Task brief:
Please repeat the lines from the one containing "Click the green up arrow beside Efficiency" through the one containing "Action: [x=152, y=101]", both included, swapping "screenshot" for "image" everywhere and leaving all else as is.

Data records:
-------------------------

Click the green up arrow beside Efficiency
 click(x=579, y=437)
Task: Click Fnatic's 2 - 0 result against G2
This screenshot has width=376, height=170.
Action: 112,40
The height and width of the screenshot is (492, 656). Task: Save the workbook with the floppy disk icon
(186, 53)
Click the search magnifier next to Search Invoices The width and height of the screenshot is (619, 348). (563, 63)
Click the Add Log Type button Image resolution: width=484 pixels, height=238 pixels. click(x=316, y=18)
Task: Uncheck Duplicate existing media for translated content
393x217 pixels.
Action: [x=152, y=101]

-------------------------

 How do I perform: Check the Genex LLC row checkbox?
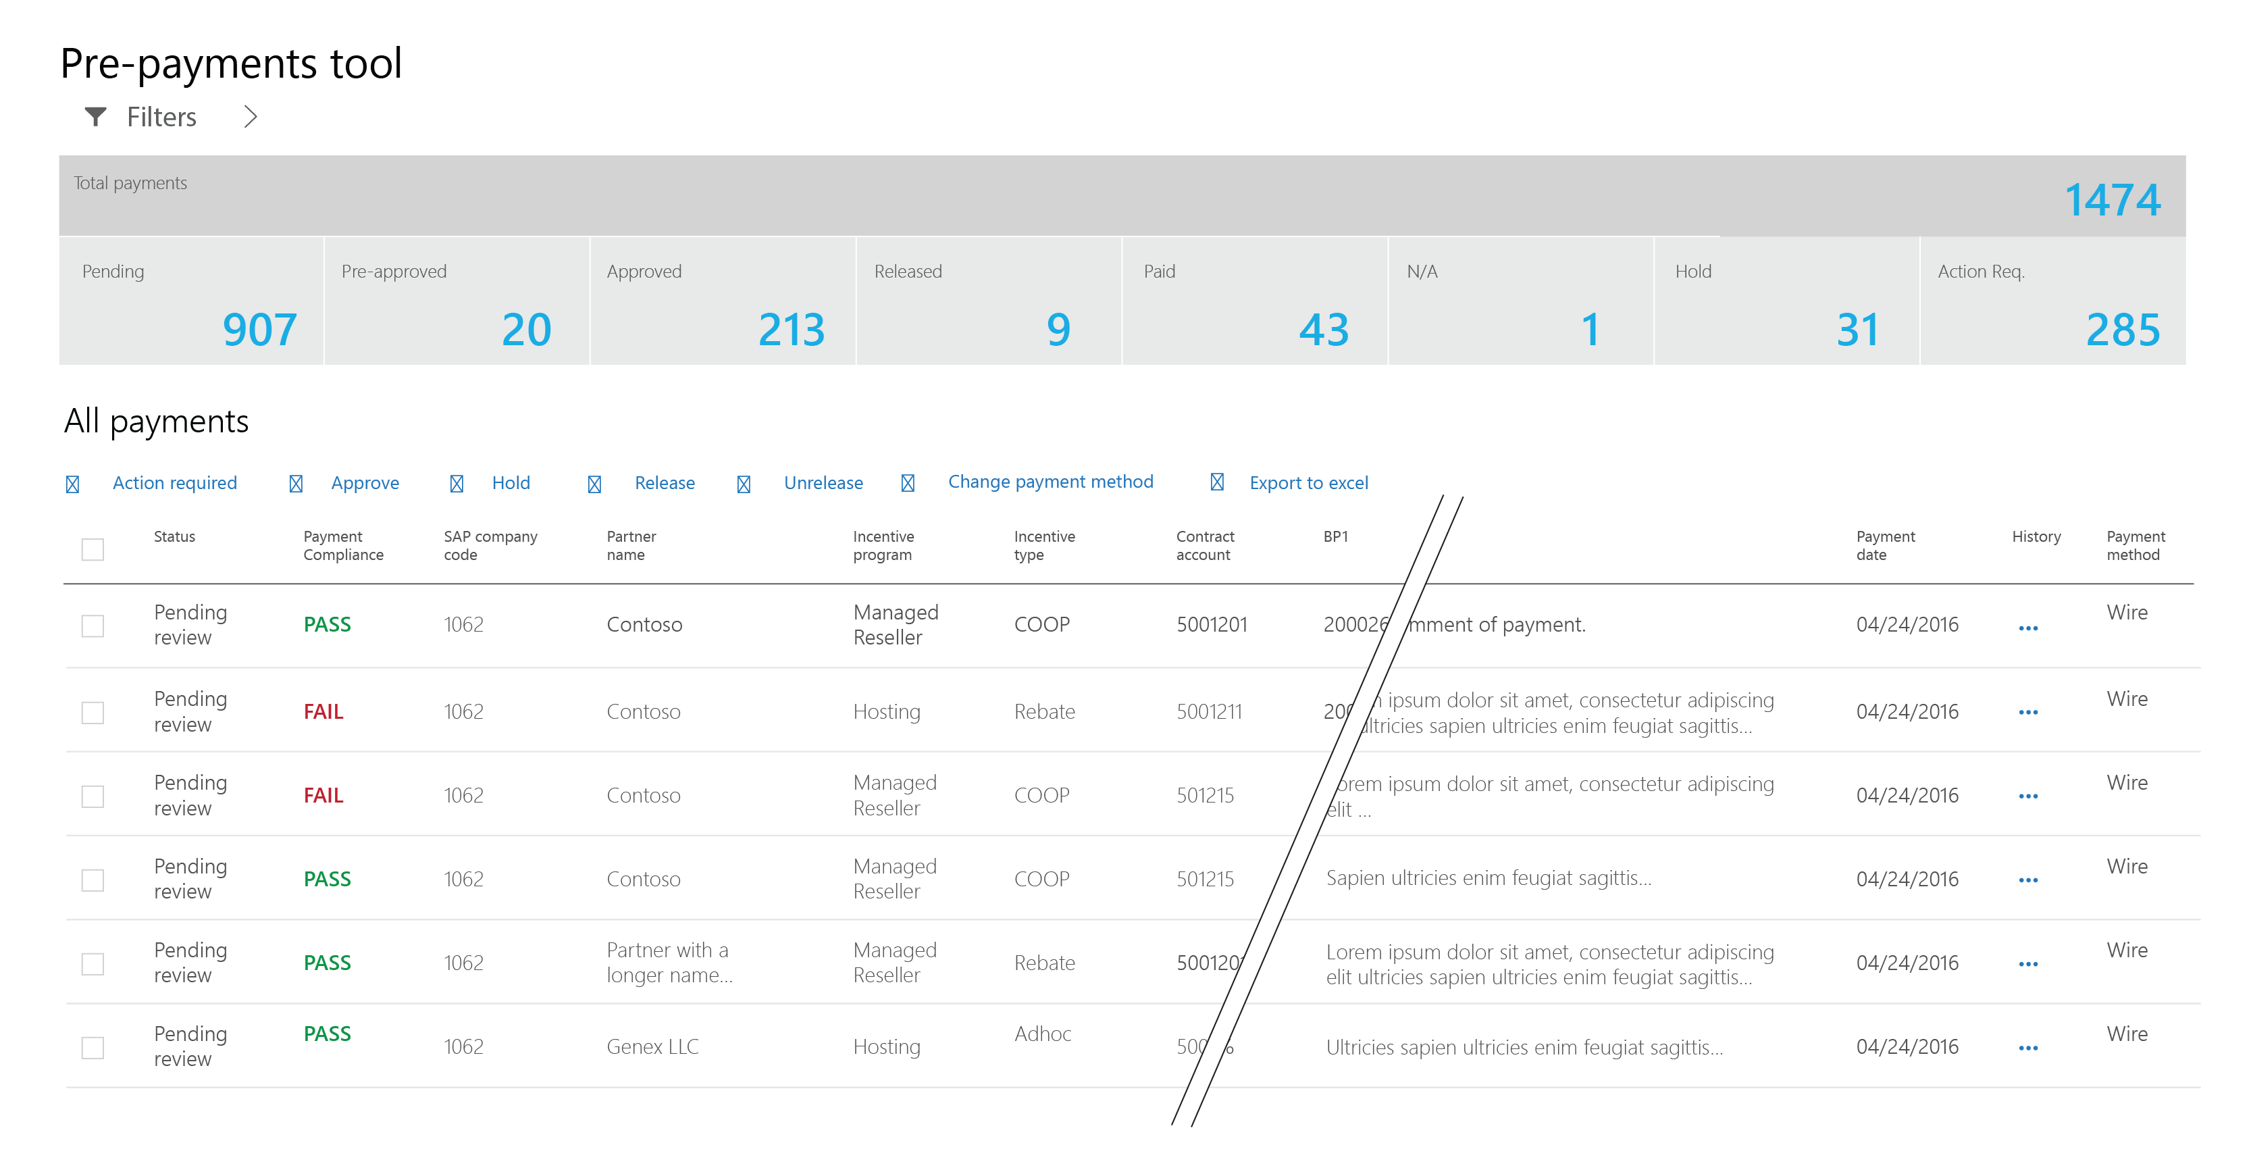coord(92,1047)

-------------------------

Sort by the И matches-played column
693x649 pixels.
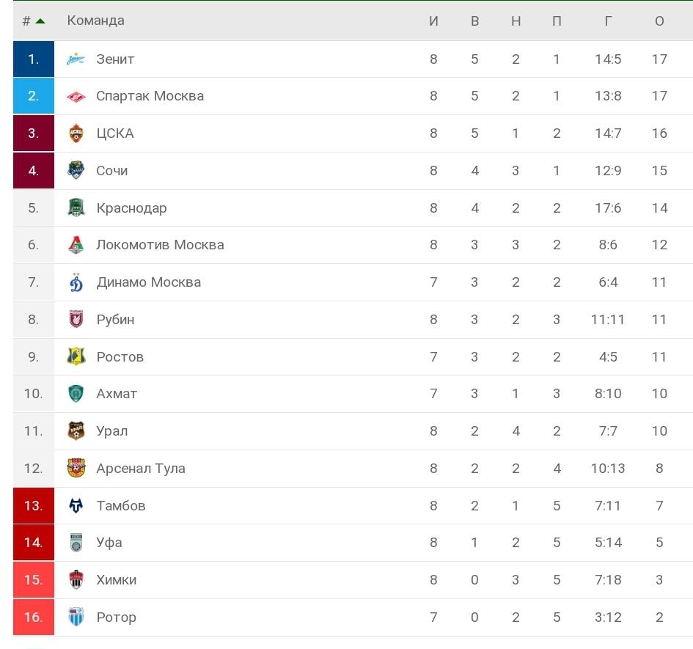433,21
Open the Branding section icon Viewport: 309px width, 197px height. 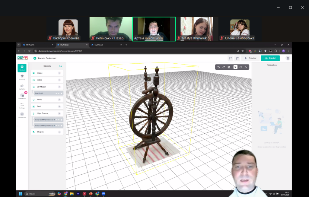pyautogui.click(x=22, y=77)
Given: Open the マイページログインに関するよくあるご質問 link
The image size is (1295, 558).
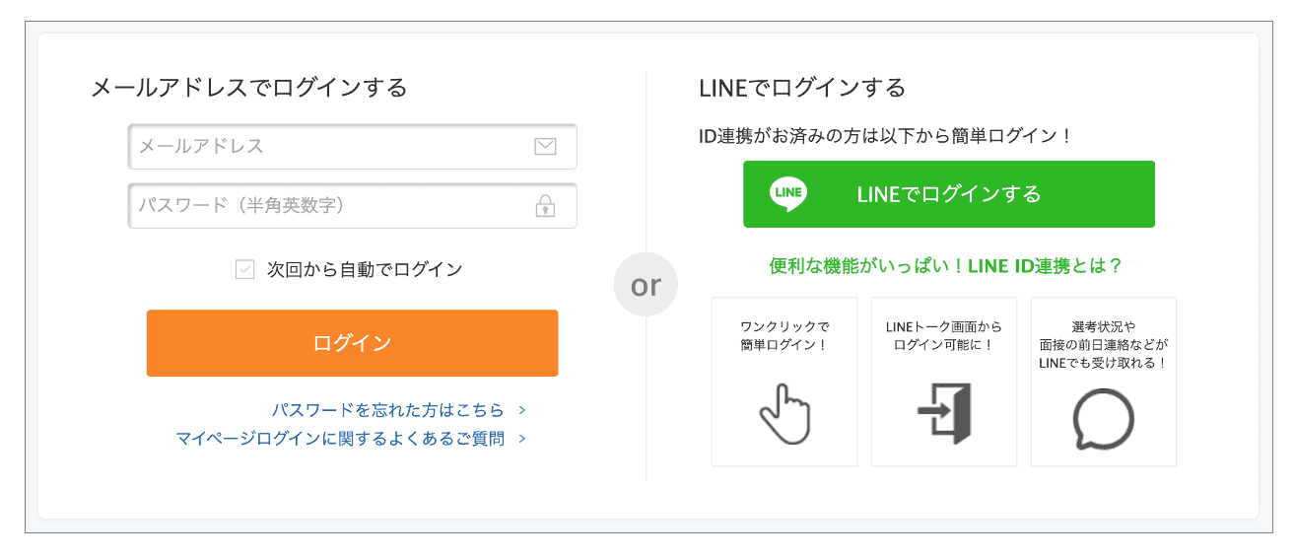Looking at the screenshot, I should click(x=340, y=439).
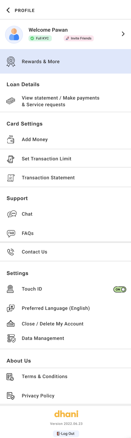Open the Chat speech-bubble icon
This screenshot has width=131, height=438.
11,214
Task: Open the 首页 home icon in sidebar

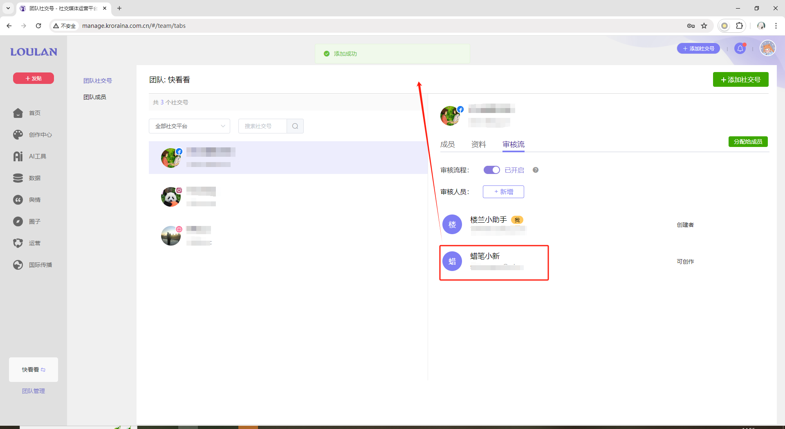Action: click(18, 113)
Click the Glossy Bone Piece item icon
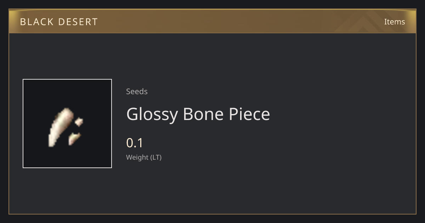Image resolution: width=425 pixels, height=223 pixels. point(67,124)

-------------------------

Task answer:
Click the green up arrow beside Efficiency
 click(x=579, y=437)
Task: Click Fnatic's 2 - 0 result against G2
This image has width=376, height=170.
Action: 112,40
The height and width of the image is (492, 656). Task: Save the workbook with the floppy disk icon
(186, 53)
Click the search magnifier next to Search Invoices The width and height of the image is (619, 348). (563, 63)
Click the Add Log Type button Image resolution: width=484 pixels, height=238 pixels. click(x=316, y=18)
Task: Uncheck Duplicate existing media for translated content
393x217 pixels.
Action: [x=152, y=101]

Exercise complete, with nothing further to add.